• [What to do]:
Continue the forum post on how cratering and shaped charges fail a column, starting after its final line.

[Text section]

Once again, let me intervene in this trainwreck.
realcddeal's mathematical approach is wrong. There's no doubt about that.
What he's attempting is closer to computations of bullet penetration than shear. In such a situation you may divide the bullet energy (in foot-pounds, typically) by the cross-section to get a relative estimate of penetrating power. But that just doesn't hold in this case.
Cratering charges will act by applying impulse to a
section of column. This impulse translates into stress, which may fail the column through shear, through bending, or through fracture. This is complicated. You can't just divide energy by cross-section and be done with it.
Shaped charges are similar, but apply their impulse over a smaller area. There is also an erosive effect, particularly with respect to things like HEAT shells. This is
way more complicated and generally requires modeling.
realcddeal, you've got a lot to learn...

[/Text section]
[Listed entries]

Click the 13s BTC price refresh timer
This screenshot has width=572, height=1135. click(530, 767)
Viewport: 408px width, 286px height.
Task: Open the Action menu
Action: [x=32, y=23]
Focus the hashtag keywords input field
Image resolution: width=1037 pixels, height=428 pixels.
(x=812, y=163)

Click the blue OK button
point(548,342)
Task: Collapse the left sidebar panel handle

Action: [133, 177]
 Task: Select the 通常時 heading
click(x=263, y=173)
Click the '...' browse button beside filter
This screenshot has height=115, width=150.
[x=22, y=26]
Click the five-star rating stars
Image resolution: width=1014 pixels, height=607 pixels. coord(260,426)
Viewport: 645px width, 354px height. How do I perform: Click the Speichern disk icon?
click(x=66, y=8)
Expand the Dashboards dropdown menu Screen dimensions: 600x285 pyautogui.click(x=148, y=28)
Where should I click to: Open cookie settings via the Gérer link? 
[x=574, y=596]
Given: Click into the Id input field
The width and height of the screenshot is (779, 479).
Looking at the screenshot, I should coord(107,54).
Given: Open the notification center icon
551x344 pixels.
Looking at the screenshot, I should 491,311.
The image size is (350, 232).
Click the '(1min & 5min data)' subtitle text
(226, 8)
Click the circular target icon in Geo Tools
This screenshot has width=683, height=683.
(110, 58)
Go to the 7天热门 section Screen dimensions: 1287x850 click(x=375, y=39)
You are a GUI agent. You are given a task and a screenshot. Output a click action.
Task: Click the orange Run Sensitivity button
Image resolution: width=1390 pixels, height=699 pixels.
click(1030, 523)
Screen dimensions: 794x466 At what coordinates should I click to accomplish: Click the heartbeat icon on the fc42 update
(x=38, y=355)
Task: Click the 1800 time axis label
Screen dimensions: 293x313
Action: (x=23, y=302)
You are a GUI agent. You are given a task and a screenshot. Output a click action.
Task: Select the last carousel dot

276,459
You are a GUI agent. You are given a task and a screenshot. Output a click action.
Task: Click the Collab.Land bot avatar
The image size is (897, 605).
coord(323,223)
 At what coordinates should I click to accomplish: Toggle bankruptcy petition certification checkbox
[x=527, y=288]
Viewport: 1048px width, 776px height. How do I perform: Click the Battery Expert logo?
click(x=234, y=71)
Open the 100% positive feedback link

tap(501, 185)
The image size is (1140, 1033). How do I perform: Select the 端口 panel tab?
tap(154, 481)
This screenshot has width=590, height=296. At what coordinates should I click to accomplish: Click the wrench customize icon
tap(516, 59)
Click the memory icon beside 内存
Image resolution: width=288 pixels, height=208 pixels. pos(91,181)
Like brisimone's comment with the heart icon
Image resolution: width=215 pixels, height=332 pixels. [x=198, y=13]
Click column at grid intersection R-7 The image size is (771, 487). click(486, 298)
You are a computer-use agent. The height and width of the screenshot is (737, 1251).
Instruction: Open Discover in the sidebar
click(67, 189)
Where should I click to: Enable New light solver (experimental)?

[/Listed entries]

• [Output for this exercise]:
This whole discussion is moot, anyway. I personally have estimated that it would take about 150 kg of TNT equivalent to destroy an average WTC floor. Not huge charges, but large enough ones. But that ignores that somehow my charges have to:
- Pull in the exterior columns first
- Provide no visible, audible, or seismically detectable flash, blast, or shock
- Survive the impact and fires (particularly impossible for shaped charges)
- Get placed to begin with
- Leave a good chunk of the ruddy core standing after the rest of the collapse was complete!
It's a non-starter. Even if it only took a tiny amount of explosives, it's just not credible. Nor supported by any evidence. So stop fussing about it, please.